Last month, I wrote about the need for leadership on the educational issues facing Vermont, to address the great divide that exists on many of our most critical decisions. There are growing signs on every level of our educational systems that we must move forward and take action rather than engage in positional debates that further erode the platform from which we need to build a vision for education in Vermont.

To this end, the Vermont Business Roundtable has stepped forward with thought leaders throughout the state, including legislators, Agency of Education representatives, superintendents, and others, to come together in November to take a deep, critical look at the issues ahead and how we will collectively address them. The event has been titled “The Green Mountain Imperative: a Breakthrough Summit on Public Education,” and is two full days of inquiry and research that has been designed to get at the issues that have created such strong rifts in educational design, with governance and educational spending at the top of the list.

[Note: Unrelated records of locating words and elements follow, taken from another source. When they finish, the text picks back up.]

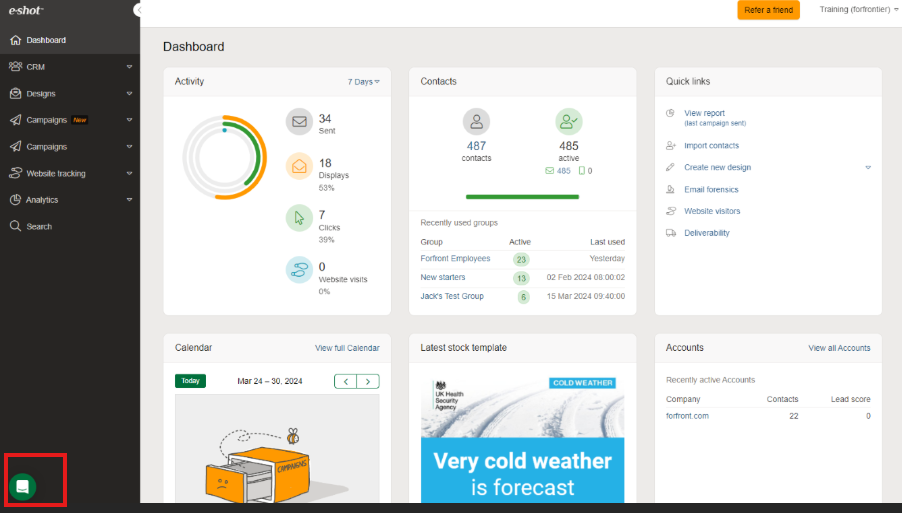Open Website tracking menu item
Image resolution: width=902 pixels, height=513 pixels.
[x=56, y=173]
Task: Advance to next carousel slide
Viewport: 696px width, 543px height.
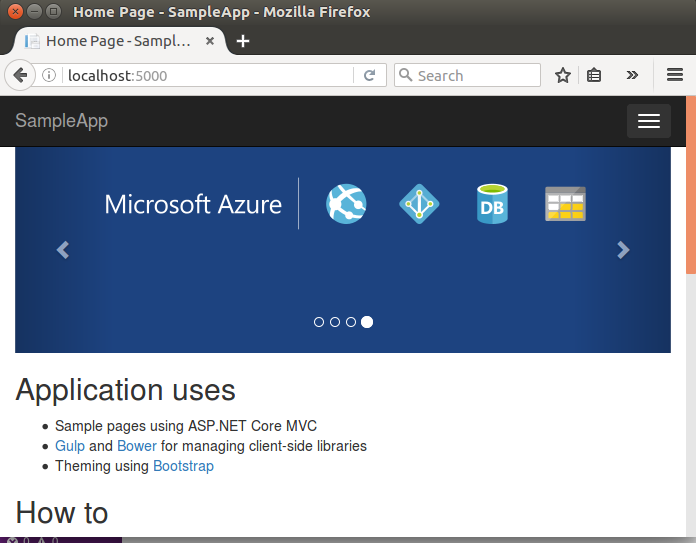Action: pos(623,250)
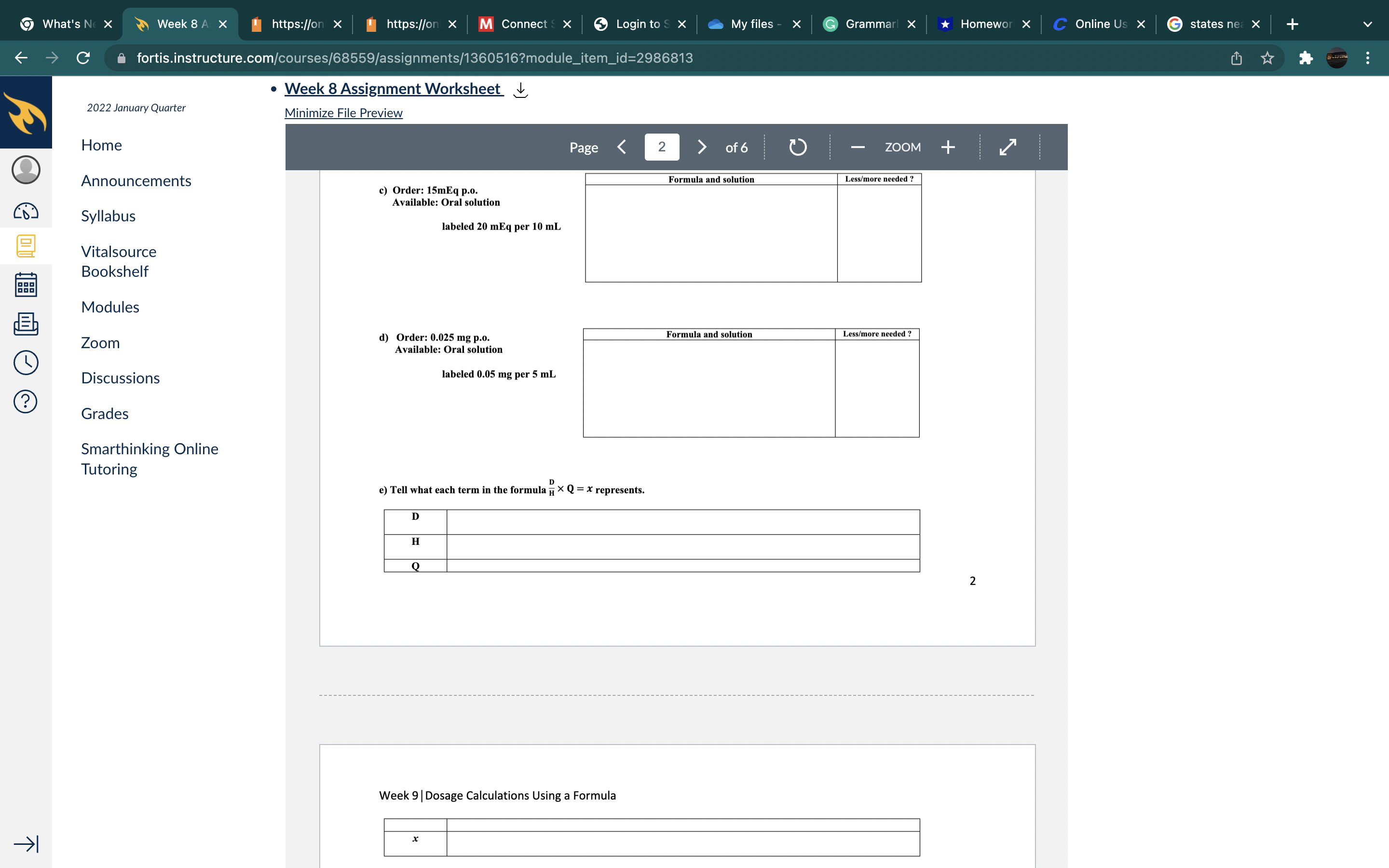Click the page number input field
The height and width of the screenshot is (868, 1389).
(x=661, y=148)
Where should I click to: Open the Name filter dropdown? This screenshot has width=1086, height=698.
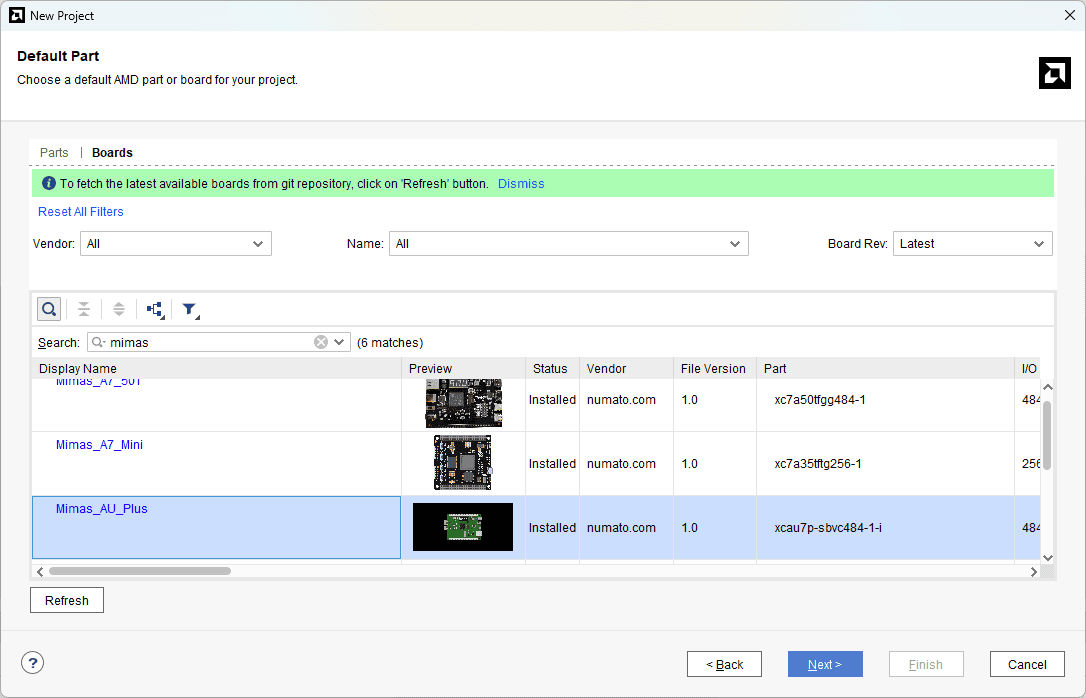tap(568, 244)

There is high hope for this summit. We’ve tried to move forward through the legislative process, which has proven quite challenging. Our political realities have collided with our educational sensibilities. The process of coming together and engaging all stakeholders in a process of critical inquiry is essential.

There is significantly more data this year that speaks to funding and educational equity, but data won’t be enough for us to move forward, collectively, in reimagining what our schools can and should be. We know that belief often trumps data, and perspectives can fall on either side of the numbers. Increasingly, it appears that the ability to listen, coupled with a sound body of data, will be a critical combination. Somehow, we must develop our ability to find common ground while maintaining our strident beliefs that root us in our individual worldviews. And then, we need to take a step forward. That is the hope for the Green Mountain Imperative. Dialogue is critical, but there is a point where our conversations on educational issues become reiterative and we enter into a swirling Groundhog Day that can be maddening at best.

With a commitment to address student needs first and take action on those needs, we can bring greater purpose and clarity to the legal, political, and social frames we wrap around education in Vermont.

Peter Burrows, D.Ed., is superintendent of the Addison Central Supervisory Union and has more than two decades of experience in education.